You need to remember that you can rupture an eardrum if you stand too close to the bass speakers. Wearing earplugs if you have a space close to the stage is important, and you’ll keep your heating while still having a fantastic time.
Know Your Exits
Sometimes, the crowd can be a little rowdy. The hope is that post-COVID there will be spacing in place so that mosh pits and crushes aren’t a thing during festivals. However, if life does go back to some semblance of normal, you need to know your exits so that you can get out of the field when you need to. You need to keep a map on you at all times, and you’ll be able to figure out where the water is, too – just in case.
Slow Down On Drink
Dancing and drinking alcohol is a staple of a festival but you are still in a grouped field of strangers and you need to be aware of what you’re drinking. You need to keep your wits about you so that you’re not going to put yourself accidentally into dangerous situations. You can still enjoy yourself without getting so drunk you black out. Remember, it is likely that you will require proof of age to drink at a festival. If you are concerned about sharing your information or losing your id card whilst out and about partying, you may want to take a look at this Fakeyourdrank.com review as it could help ease your worries.

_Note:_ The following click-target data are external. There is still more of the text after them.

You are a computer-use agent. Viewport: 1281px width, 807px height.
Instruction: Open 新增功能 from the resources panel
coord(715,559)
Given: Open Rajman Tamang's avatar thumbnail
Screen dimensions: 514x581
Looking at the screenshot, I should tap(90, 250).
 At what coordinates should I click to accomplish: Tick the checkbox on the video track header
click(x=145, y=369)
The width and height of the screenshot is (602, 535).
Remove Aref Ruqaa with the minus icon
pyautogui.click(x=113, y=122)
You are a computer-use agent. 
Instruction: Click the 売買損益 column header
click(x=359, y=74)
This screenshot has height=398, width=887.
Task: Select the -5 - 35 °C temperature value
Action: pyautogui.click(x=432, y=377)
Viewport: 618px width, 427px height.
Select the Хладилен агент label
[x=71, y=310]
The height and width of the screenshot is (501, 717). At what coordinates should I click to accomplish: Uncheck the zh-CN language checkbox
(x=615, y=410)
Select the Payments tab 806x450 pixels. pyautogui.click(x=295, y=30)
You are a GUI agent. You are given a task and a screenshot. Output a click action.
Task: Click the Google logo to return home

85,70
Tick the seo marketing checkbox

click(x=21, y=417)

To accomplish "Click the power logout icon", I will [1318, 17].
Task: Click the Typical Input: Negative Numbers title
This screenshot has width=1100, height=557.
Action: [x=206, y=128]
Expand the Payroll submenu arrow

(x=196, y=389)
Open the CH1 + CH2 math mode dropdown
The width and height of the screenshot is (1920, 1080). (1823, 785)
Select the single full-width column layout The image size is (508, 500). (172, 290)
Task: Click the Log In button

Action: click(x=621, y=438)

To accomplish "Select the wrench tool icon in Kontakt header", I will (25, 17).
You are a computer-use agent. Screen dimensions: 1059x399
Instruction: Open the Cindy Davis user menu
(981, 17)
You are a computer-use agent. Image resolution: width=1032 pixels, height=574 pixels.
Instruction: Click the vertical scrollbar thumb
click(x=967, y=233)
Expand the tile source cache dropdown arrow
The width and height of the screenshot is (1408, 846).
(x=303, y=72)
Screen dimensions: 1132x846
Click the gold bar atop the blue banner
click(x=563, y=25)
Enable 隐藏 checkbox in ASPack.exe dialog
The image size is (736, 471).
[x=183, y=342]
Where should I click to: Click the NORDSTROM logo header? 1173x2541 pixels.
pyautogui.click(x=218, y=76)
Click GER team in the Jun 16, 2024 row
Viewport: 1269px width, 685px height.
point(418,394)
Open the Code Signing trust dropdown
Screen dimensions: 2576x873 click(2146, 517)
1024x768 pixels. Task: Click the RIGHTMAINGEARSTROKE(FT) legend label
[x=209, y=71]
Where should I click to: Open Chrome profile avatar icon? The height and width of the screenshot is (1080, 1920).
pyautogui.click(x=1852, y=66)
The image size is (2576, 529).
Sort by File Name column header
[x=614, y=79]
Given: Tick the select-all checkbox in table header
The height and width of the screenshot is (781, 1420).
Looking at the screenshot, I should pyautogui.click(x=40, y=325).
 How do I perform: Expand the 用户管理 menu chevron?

Only Go To Safety-Promoting Festivals
There are certain festivals that promote safety and love, and you should make sure that you attend a festival that will support your safety. It shouldn’t be any news to you but adequate security is one thing but you need to make sure that you feel safe when you get to the event. Without the right safety measures, you are going to be at risk.
Slow Down On Drink
Dancing and drinking alcohol is a staple of a festival but you are still in a grouped field of strangers and you need to be aware of what you’re drinking. You need to keep your wits about you so that you’re not going to put yourself accidentally into dangerous situations after purchasing alcohol, whether that’s from a friend or using a fake ID (check out the news on purchasing one here). You can still enjoy yourself without getting so drunk you black out.
Be An Activist
If you are attending a festival and you see that it’s unsafe, you need to call out the organizers online. If the festival attendants are slacking, not kicking out drunk festival-goers and generally not caring about the health and wellbeing of the attendees, you need to call out that behaviour as soon as possible. Festivals who insist on masks and social distancing are a good bet as the world transitions back to normality, too, so keep an eye on that and support festivals that care about you.
Attending festivals should be a fun experience, and you need to make sure that you are able to enjoy yourself while you’re listening to your favourite bands. You should be able to have fun and be safe at the same time, but you need to be aware of yourself, your friends, your surroundings and more. Get online and get a group together before you go – and have the best time while you dance the night away!